>>>>> "Marc" == Marc Schwartz <[EMAIL PROTECTED]>
>>>>>     on Sat, 05 Nov 2005 11:40:58 -0600 writes:

    Marc> On Sat, 2005-11-05 at 17:52 +0100, Martin Maechler wrote:

    ....................

    Marc> Agreed. There were a couple of other delayed posts
    Marc> that came through as well.
    >> 
    Marc> I added Martin here, as an FYI.
    >> 
    Marc> Thanks,
    >> 
    Marc> Marc
    >> 
    >> No problems with Hypatia, just with Martin ...
    >> He has been away at a nice workshop in Treviso
    >> "Robust Statistics and R" and then at the CSDA conference in
    >> Cyprus.  After coming back he has been quite busy and only today
    >> found time to act as mailing list moderator to approve those
    >> e-mails that were filtered accidentally ("False positives").   
    >> For some reasons, our spam filter recently gives e-mails from
    >> Yahoo and Hotmail a relatively too high spammyness score;  if
    >> you additionally send "HTML"ified e-mails, chances have become pretty
    >> high your mail won't get through.  And, BTW, only some of them will
    >> occasionally be manually approved by me.
    >> 
    >> Martin

    Marc> Thanks for the clarification Martin.

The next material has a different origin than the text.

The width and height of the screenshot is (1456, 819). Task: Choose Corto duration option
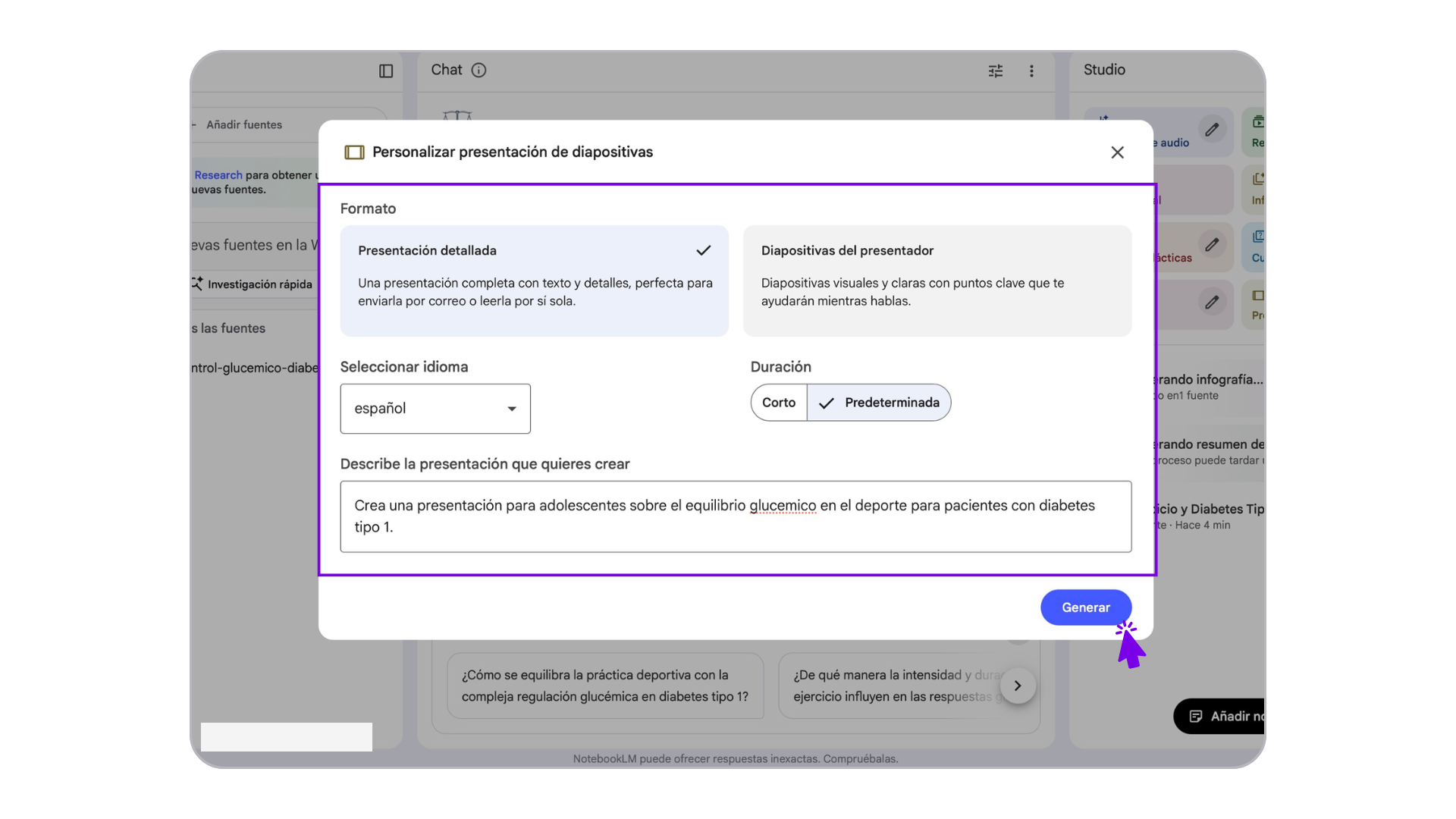coord(779,403)
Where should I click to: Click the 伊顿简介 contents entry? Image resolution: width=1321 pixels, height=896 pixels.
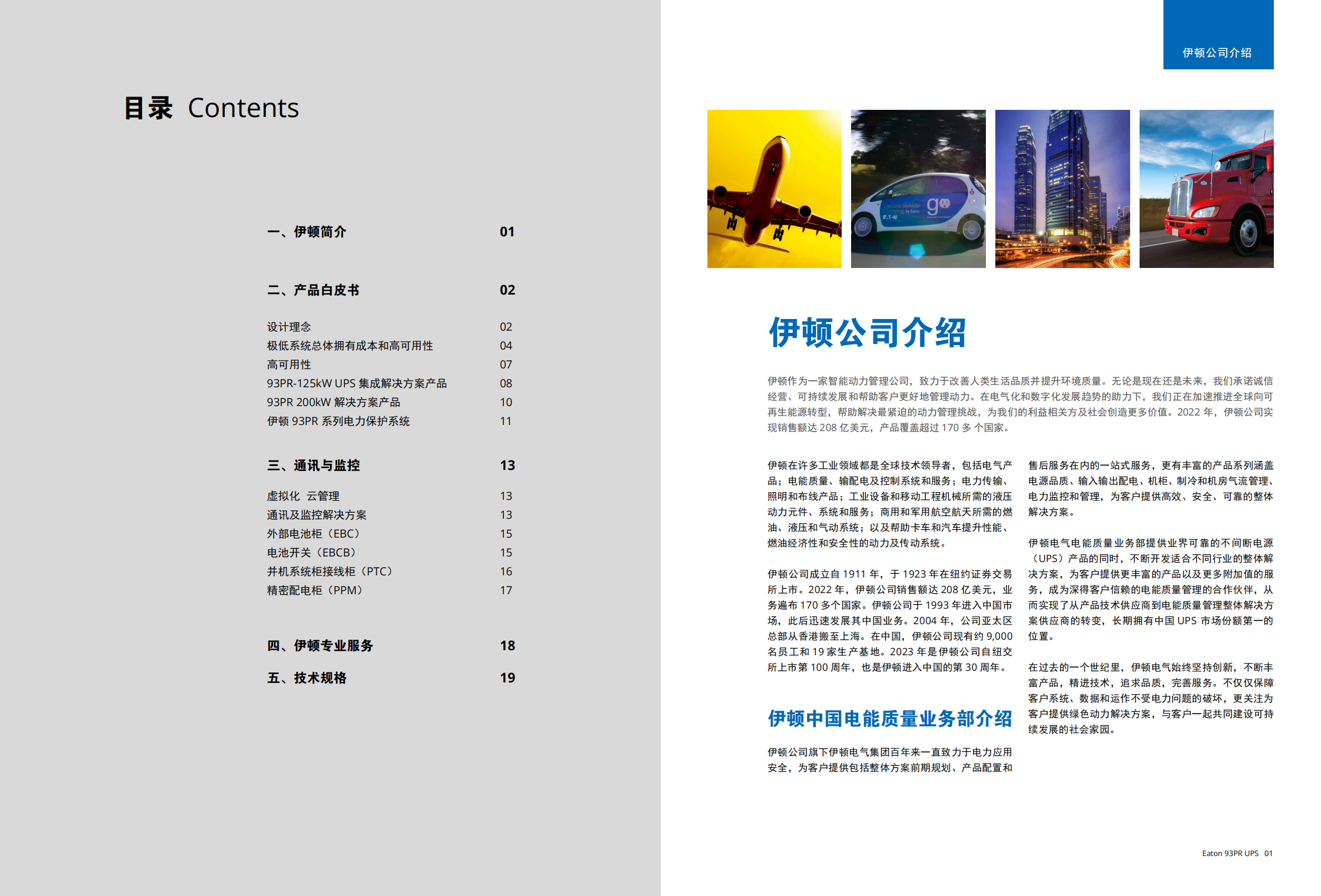tap(307, 232)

    Marc> Is there a benign (time sparing) way of tagging these messages when 
they
    Marc> come through, so that is can be known, first and foremost, that they
    Marc> required manual intervention? The goal being to modify posting 
behavior
    Marc> and to ultimately minimize the amount of your time that is required on
    Marc> these?

Thank you for the questions, Marc, 
but indeed, I had posed them to myself more than once in the
past.  AFAIK, it's not easily possible, at least not for those
that are caught by Mailman's filters {which for some lists I
made trigger on the spamassassin "*"s}.
Of course we could file a mailman feature request for this.. any
volunteers?

The 'much more probable' spam is not fed to Mailman at all but
put into spam-mailboxes which I skim through somewhat regularly
but not entirely systematically. Also, these (4 and more '*')
messages are very rarely false positives.  These then need even
more manual work, and are actually repostings (though not
visibly in the visible mail headers IIRC) with the advantage
that I could easily add "editorial remarks".